While purists would rather watch their movies on a black-and-white portable TV than consider such a preposterous idea, this 'home cinema in a box' solution will suit home-cinema users who travel, as they can carry a complete cinema in one bag. It will also suit people who don't have the space to set up a dedicated home-cinema room, but still like being able to pull out a projector once a week to improve their movie experience. On these terms, the MovieTime is a wholly successful experiment, and its cause is certainly helped by being an all-round high quality product that sells for a very low price.
Whether by choice or necessity, the DV10 is a weird-looking projector. From the top, it's 'X'-like shape and rounded corners make it look distinctly UFO-like, and when the lid pops open, you half-expect little aliens to jump out and invade your living room. The white plastic casing is practical and it's clearly stealing a little of Apple's style, but the disc tray on the top feels as though it could snap off at any moment.

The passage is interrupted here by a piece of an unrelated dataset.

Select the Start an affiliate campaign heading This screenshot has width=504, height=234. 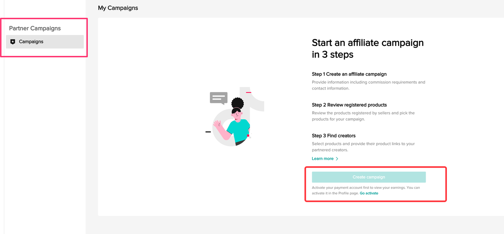[368, 48]
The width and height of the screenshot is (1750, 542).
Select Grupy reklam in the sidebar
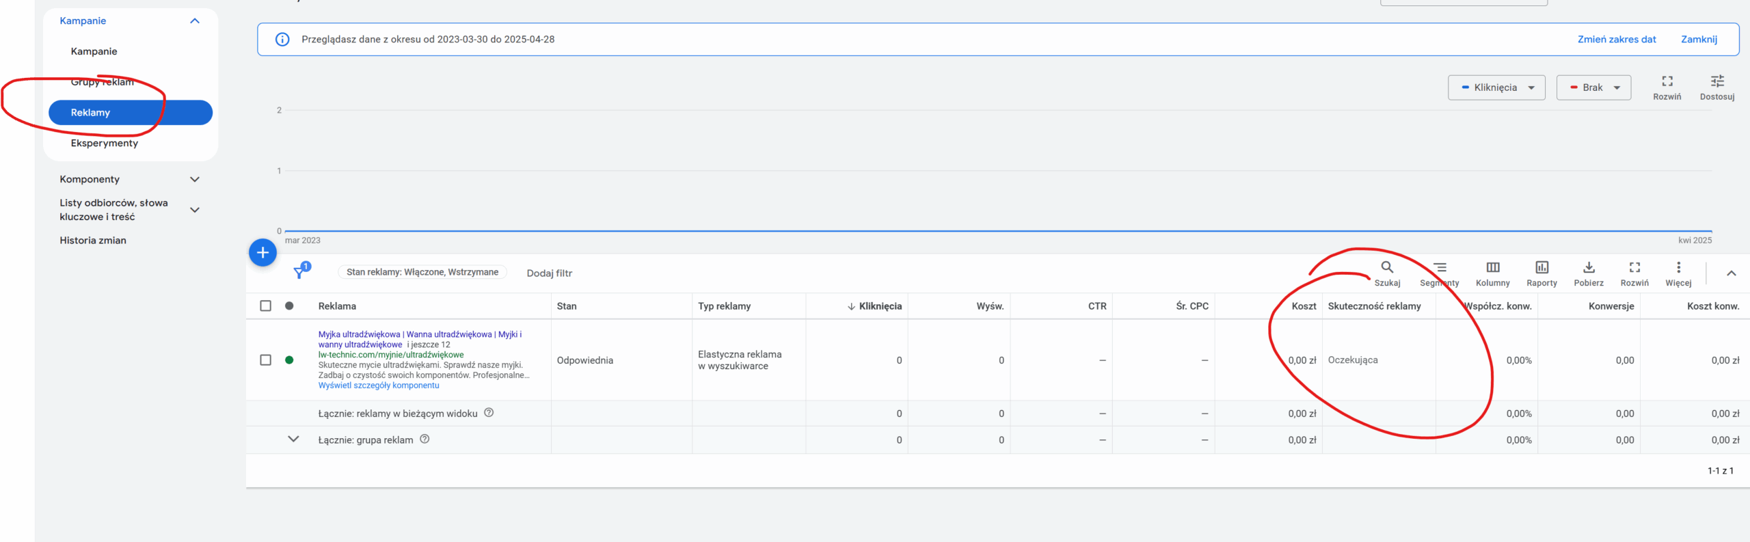[103, 82]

You may have everything you need for home cinema in one box, but the DV10 is a shade too large and heavy for our liking. The included case means that it isn't cumbersome to carry, but it's heavier than an average laptop. It's hardly a scientific test, but on the 20-minute walk home, we had to swap shoulders twice, and we were pretty tired when we got in.
Connectivity on the rear is good for both outputs and inputs. Most projectors don't need many outputs, but thanks to the integrated DVD player, there's an output for digital and analogue audio -- essential if you use home-cinema speakers. The fact that the DVD player is integrated into the main body means that you probably won't need to connect other equipment very often, but the VGA, S-video and composite connection will come in handy, plus there's an RGB Scart to VGA converter to use for a Freeview box or games console.
The remote control is too big, but it houses well laid-out buttons large enough that you can learn their location and use it in the dark of your home cinema. Having said that, it's a shame the buttons weren't given a lick of glow-in-the-dark paint, which is expected even on sub-£1,000 projectors. If you don't want to carry the remote around with you, everything you need can be found circling the DVD tray on the main unit itself.
If it's advanced connectivity you're after, be advised that there are no component inputs -- although it's only DVD players that would use them anyway. If you're living in a super-cool networked home, you'll be able to use the RS-232 input. This allows you to wire the projector into a home automation system so that you can hit 'Go Cinema' on a keypad somewhere and everything will snap into gear. The irony is that one keypad from Crestron or AMX is likely to cost you substantially more than this projector, but it's always an option in case you win the lottery. There's also a USB input on the back. It isn't covered in the instructions, but we presume it's for a service upgrade.